While tarmac is all well and good, and a place where most D-Max owners will spend their time commuting, the call of the off-road jungle becomes too good to resist after a while. So, after pointing the nose of the D-Max towards the dirt and gravel of the trails running alongside the Waimakariri Riverbed, it was time to see if it can really rough it.

In short, it can. Flicking over to 4WD and the rough stuff is dealt with. The electromagnetic diff-lock provides you with constant traction as you motoring through the mud and dirt. Suspension travel has been increased by 30mm too. Also, the knowledge a good degree of underbody protection gives that extra confidence to climb every mountain and ford every stream.

Talking of streams, a redesigned engine air intake system means the D-Max can wade rivers up to 800mm in depth, sadly the river next to where I was driving was too deep and moving far too fast to test this claim.
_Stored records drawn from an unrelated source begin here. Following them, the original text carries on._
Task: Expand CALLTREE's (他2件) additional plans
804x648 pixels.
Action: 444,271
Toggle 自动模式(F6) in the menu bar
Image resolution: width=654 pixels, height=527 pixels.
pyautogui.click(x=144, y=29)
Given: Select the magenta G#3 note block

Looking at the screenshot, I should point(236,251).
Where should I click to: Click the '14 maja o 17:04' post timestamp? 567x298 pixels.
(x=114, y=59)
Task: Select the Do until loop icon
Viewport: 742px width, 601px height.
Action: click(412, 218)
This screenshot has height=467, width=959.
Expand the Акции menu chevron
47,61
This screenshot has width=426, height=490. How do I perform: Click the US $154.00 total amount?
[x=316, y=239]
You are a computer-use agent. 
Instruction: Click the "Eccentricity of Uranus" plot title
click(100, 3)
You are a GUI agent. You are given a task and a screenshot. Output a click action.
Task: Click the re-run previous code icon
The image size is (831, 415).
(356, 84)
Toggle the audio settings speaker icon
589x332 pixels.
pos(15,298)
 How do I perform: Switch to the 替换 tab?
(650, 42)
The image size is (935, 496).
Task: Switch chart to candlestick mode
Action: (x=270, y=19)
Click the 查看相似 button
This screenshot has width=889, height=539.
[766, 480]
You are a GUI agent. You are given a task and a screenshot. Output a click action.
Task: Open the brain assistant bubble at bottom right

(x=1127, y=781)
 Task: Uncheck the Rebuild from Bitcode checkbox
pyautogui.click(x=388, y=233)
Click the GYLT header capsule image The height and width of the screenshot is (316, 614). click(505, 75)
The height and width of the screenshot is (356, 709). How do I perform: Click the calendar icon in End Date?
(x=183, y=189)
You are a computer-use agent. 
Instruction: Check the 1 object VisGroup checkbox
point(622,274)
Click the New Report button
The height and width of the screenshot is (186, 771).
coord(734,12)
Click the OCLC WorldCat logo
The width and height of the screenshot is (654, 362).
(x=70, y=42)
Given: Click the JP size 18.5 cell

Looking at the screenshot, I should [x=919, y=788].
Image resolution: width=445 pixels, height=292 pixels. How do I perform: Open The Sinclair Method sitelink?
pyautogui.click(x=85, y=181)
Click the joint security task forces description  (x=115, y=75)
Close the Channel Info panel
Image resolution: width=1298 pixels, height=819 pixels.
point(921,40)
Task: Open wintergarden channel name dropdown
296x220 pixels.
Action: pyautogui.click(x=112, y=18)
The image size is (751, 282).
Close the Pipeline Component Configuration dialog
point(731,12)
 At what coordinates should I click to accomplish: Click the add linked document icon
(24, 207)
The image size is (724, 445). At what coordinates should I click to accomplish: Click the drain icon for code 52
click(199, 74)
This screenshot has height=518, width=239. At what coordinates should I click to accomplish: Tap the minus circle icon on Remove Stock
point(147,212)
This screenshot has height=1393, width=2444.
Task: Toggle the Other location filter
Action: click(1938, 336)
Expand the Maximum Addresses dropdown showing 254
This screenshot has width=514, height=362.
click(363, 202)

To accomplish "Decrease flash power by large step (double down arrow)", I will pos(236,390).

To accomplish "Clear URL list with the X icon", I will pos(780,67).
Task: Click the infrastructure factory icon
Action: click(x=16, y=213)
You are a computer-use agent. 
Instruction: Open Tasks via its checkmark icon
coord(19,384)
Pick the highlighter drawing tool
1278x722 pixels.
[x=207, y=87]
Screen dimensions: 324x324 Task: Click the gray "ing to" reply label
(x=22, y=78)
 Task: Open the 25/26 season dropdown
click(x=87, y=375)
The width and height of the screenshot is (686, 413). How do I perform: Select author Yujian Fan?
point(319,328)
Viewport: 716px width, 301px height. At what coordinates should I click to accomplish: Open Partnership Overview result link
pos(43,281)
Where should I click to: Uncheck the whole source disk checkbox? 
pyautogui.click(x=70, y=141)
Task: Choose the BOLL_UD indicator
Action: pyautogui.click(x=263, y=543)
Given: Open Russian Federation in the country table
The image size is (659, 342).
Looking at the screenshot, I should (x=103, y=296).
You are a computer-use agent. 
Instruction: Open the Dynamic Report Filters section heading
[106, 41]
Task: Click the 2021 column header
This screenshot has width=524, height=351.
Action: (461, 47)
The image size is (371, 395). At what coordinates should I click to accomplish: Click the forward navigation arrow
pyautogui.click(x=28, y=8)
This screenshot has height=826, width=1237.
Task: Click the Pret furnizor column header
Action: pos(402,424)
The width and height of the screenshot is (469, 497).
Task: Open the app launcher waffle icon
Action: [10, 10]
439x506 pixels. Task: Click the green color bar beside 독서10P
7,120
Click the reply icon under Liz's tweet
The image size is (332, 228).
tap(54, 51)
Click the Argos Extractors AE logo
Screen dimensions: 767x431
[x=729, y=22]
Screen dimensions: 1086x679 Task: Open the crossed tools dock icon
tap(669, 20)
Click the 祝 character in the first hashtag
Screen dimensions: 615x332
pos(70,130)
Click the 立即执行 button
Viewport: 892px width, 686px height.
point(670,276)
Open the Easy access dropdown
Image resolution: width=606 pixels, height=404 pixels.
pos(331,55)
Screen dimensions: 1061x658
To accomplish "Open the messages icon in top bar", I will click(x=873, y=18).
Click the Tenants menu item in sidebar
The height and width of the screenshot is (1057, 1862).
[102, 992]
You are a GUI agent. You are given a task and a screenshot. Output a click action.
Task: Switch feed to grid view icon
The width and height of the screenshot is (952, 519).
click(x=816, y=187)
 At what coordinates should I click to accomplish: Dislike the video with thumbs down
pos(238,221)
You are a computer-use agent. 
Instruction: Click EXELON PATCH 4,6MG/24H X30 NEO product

Whether crawling over uneven terrain in 4WD low or galivanting along a gravel road, the D-Max X Terrain is immensely good.

Despite the steep price, there is so much to like about the new Isuzu D-Max X Terrain. It is not only lightyears ahead of the generation which preceded it, but it also manages to be one of the most formidable Utes on sale today. Basically, the new D-Max has raised its game and if you are prepared to pay that premium for the X-Terrain, it should do everything you expect a Ute to do, and more. Within reason that is.